> [Exercise description]: Copy out, from the data below, each line in which the word "screenshot" occurs.

> [Task material]:
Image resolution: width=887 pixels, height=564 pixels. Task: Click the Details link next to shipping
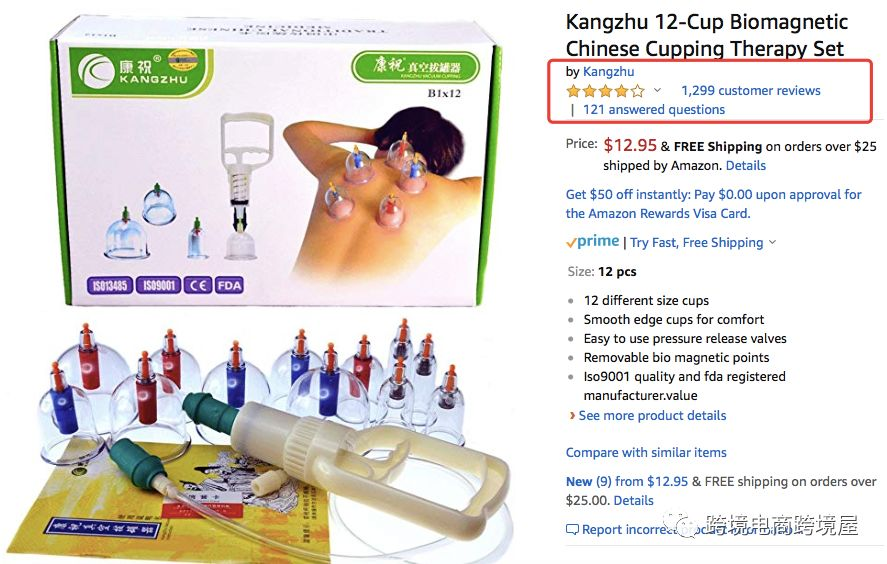746,166
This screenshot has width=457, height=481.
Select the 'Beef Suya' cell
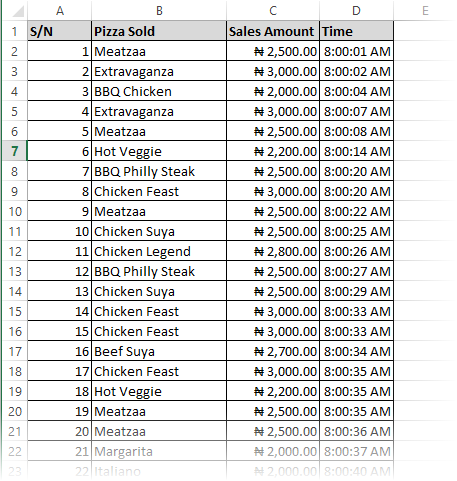[x=159, y=351]
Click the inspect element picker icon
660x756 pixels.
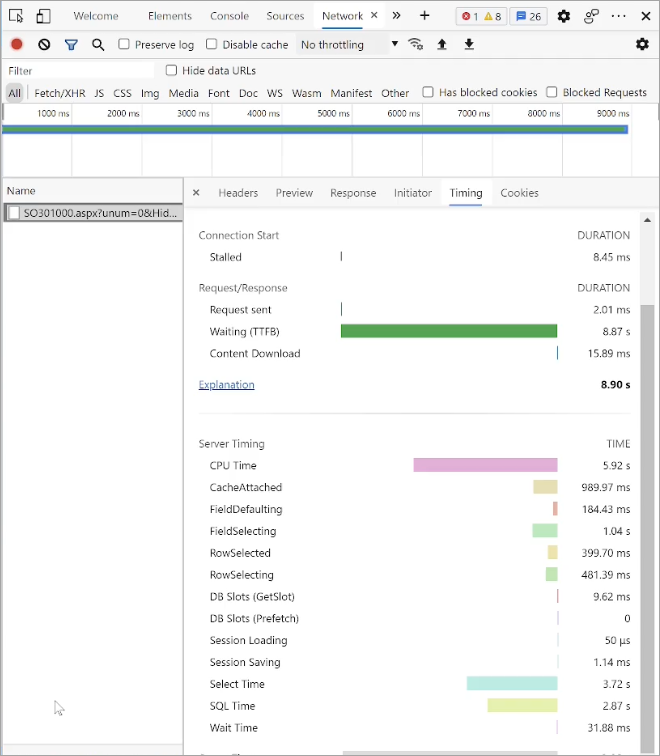[16, 16]
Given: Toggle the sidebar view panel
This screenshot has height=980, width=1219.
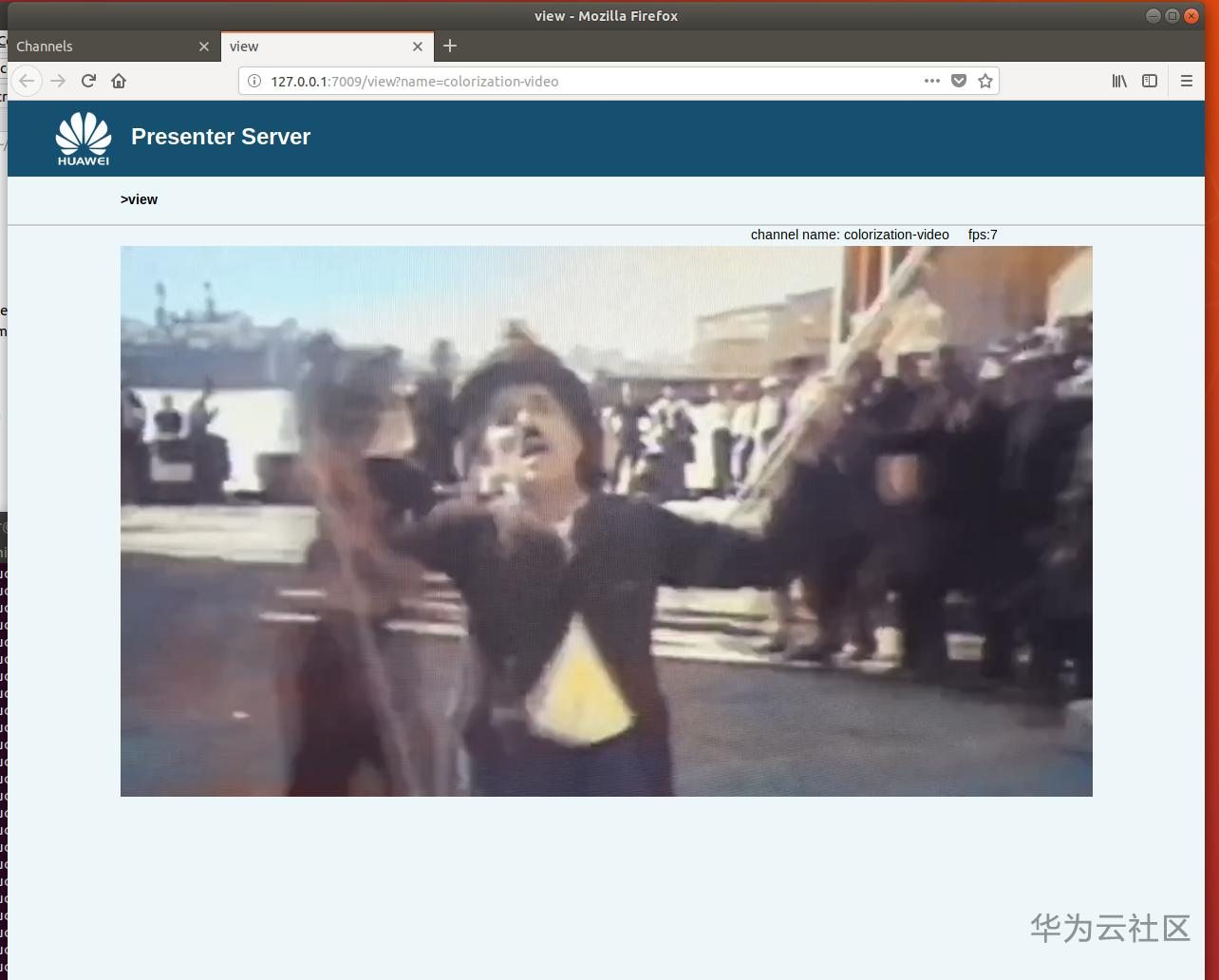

> [Written solution]:
This screenshot has width=457, height=481.
This screenshot has height=980, width=1219.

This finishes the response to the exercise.